Selected extract
*** Begin section ***
Outside of China, the sequel was also released in, among others, North American, Australian, and UK cinemas.

Although the film, featuring movie stars Wu Jing and Andy Lau, received an 8.2 on the Chinese rating & review platform Douban, a 9.4 on movie ticketing app Maoyan, dozens of positive reviews on Bilibili, and was overall very well-received among Chinese viewers, a bad review by The New York Times triggered discussions on Chinese social media this weekend.

Chinese media outlet The Observer (观察者网) initiated a Weibo hashtag about “The New York Times‘s completely sour review of Wandering Earth II” (#纽约时报酸味拉满差评流浪地球2#, 6.2 million views at time of writing).

The New York Times review of Wandering Earth II, titled “The Wandering Earth II Review: It Wanders Too Far,” was written by Brandon Yu and published in print on January 27, 2023.

Yu does not have a lot of good things to say about China’s latest blockbuster. Although he calls the 2019 The Wandering Earth “entertaining enough,” he writes that the sequel is a movie that is “audaciously messy” and has lost “all of the glee” its predecessor had:

“(..) the movie instead offers nearly three hours of convoluted storylines, undercooked themes and a tangle of confused, glaringly state-approved political subtext.”

The topic was discussed on Chinese social media using various hashtags, including “The New York Times Gave Wandering Earth II a 3″ (#纽约时报给流浪地球打30分#, #纽约时报给流浪地球2打30分#).

Instead of triggering anger, the bad review actually instilled a sense of pride among many Chinese, who argued that the review showed the impact the movie has made. Some commenters pointed out that the movie is a new milestone in Chinese cinema, not just threatening America’s domination of the movie industry but also setting a narrative in which China leads the way.

“We’re gonna save the world, and America just can’t stand it,” one commenter replied.

That same view was also reiterated by other bloggers. The author and history blogger Zhang Yi’an (@张忆安-龙战于野) argued that The New York Times review was not necessarily bad; it actually shows that Americans feel threatened by the idea of China’s important role in a new international world order, and by the fact that China actually will have the capacity to lead the way when it comes to, for example, space technology innovation, robotics, and artificial intelligence.

Zhang argues that if a similar movie had been made by India as a Bollywood blockbuster – including exploding suns and wandering earths – The New York Times would have been more forgiving and might have even called it cute or silly.

But because this is China, the film’s success and its narrative plays into existing fears over China’s rise, and it clashes with American values about what the international community should look like.

Zhang writes: “The China in the movie doesn’t boast itself as the savior of the world, but in reality, China really is capable of saving the world. The United States is no longer able to do so (电影里的中国没有把自己吹嘘成救世主,现实中的中国真的有能力做救世主。而美国却已经不能了).”

One popular Film & TV account (@影视综艺君) also summarized the general online reaction to the bad review in the American newspaper: “Whenever the enemy gets scared, it must mean we’re doing it right. Our cultural export has succeeded.” That post received over 120,000 likes.
*** End section ***
Record set
*** Begin section ***
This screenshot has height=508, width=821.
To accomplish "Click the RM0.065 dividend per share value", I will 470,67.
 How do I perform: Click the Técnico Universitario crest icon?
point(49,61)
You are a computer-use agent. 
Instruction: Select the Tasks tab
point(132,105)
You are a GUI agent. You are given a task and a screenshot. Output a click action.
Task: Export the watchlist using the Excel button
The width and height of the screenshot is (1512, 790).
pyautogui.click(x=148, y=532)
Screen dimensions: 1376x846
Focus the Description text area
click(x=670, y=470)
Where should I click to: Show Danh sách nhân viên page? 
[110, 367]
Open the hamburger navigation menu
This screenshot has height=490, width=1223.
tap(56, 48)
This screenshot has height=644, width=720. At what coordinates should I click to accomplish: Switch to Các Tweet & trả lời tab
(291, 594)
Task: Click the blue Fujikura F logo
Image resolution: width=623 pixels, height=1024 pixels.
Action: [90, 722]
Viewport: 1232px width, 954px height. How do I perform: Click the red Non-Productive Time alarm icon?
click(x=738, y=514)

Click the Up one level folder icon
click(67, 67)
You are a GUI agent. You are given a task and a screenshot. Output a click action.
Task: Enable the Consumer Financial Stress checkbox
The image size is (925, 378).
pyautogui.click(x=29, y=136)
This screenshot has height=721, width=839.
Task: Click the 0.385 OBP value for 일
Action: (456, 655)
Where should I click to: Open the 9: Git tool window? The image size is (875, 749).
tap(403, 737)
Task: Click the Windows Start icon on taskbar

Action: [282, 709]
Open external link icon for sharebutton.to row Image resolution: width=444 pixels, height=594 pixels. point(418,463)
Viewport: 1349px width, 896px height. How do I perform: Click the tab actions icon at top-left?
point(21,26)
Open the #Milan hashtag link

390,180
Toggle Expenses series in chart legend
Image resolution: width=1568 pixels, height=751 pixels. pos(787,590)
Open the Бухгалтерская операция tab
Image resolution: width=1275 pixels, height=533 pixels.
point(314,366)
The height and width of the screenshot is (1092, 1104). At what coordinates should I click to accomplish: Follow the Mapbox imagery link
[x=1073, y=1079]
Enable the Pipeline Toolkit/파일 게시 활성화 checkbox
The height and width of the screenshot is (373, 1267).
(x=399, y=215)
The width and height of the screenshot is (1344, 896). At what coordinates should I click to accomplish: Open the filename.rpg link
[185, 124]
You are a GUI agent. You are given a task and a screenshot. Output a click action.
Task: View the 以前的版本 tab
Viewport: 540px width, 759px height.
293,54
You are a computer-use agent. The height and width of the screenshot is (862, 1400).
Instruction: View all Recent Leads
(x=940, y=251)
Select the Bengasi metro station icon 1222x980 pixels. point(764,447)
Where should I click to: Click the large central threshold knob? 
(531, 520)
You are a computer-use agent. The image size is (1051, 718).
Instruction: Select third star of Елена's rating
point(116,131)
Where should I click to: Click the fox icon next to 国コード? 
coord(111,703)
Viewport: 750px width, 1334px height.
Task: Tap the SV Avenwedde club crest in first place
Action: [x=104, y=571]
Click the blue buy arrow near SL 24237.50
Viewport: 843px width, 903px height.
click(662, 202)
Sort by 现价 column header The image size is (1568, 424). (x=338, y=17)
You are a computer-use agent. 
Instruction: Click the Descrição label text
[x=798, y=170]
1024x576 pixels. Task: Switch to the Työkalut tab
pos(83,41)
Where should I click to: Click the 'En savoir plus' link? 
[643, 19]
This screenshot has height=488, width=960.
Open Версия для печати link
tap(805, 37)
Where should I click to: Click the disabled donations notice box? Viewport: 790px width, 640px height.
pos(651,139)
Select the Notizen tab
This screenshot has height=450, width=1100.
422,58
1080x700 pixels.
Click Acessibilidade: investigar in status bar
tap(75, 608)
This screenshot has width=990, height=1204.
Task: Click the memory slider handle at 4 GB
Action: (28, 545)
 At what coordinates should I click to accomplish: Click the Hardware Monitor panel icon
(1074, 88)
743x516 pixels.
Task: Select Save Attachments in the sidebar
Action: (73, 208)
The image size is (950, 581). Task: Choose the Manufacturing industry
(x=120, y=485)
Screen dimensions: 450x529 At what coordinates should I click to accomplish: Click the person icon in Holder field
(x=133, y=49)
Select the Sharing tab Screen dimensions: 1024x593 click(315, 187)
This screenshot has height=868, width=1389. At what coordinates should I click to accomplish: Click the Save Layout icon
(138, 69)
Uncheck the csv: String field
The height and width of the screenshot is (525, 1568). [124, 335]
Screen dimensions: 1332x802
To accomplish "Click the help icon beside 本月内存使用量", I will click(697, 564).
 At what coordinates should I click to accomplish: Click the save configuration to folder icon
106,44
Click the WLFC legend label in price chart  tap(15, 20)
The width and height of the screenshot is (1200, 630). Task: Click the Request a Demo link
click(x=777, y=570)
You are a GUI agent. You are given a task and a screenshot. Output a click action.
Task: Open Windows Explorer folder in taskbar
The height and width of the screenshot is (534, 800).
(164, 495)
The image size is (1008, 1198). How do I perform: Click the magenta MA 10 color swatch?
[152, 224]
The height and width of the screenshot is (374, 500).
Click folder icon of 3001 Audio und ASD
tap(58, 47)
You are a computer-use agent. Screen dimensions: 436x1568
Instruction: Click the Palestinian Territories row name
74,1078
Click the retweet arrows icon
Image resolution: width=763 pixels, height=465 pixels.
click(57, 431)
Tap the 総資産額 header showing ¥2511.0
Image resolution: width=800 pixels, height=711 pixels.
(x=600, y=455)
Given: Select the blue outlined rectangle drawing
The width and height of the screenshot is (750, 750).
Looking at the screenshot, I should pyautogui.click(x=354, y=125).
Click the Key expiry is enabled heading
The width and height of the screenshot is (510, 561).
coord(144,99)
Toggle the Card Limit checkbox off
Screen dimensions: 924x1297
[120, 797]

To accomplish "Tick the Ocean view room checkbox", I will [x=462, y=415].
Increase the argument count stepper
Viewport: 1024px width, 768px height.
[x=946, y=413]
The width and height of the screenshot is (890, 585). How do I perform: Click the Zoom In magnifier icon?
*** End section ***
Set of tasks
• A. Set down the part of the piece on the Wandering Earth II review starting with "The topic was" and going on through "one commenter replied.", word for word.
• B. Do these statements agree with the piece on the Wandering Earth II review? For each, answer yes or no and quote the deciding words. (i) The New York Times review of the sequel was written by Brandon Yu. (ii) The film received a 9.4 on Douban. (iii) The post by the popular Film & TV account received over 200,000 likes.
• C. According to the piece on the Wandering Earth II review, on what date was The New York Times review published in print?

Per-task answers
• A.
The topic was discussed on Chinese social media using various hashtags, including “The New York Times Gave Wandering Earth II a 3″ (#纽约时报给流浪地球打30分#, #纽约时报给流浪地球2打30分#).

Instead of triggering anger, the bad review actually instilled a sense of pride among many Chinese, who argued that the review showed the impact the movie has made. Some commenters pointed out that the movie is a new milestone in Chinese cinema, not just threatening America’s domination of the movie industry but also setting a narrative in which China leads the way.

“We’re gonna save the world, and America just can’t stand it,” one commenter replied.

• B.
(i) Yes: "was written by Brandon Yu"
(ii) No: "received an 8.2 on the Chinese rating & review platform Douban, a 9.4 on movie ticketing app Maoyan"
(iii) No: "That post received over 120,000 likes."

• C. January 27, 2023.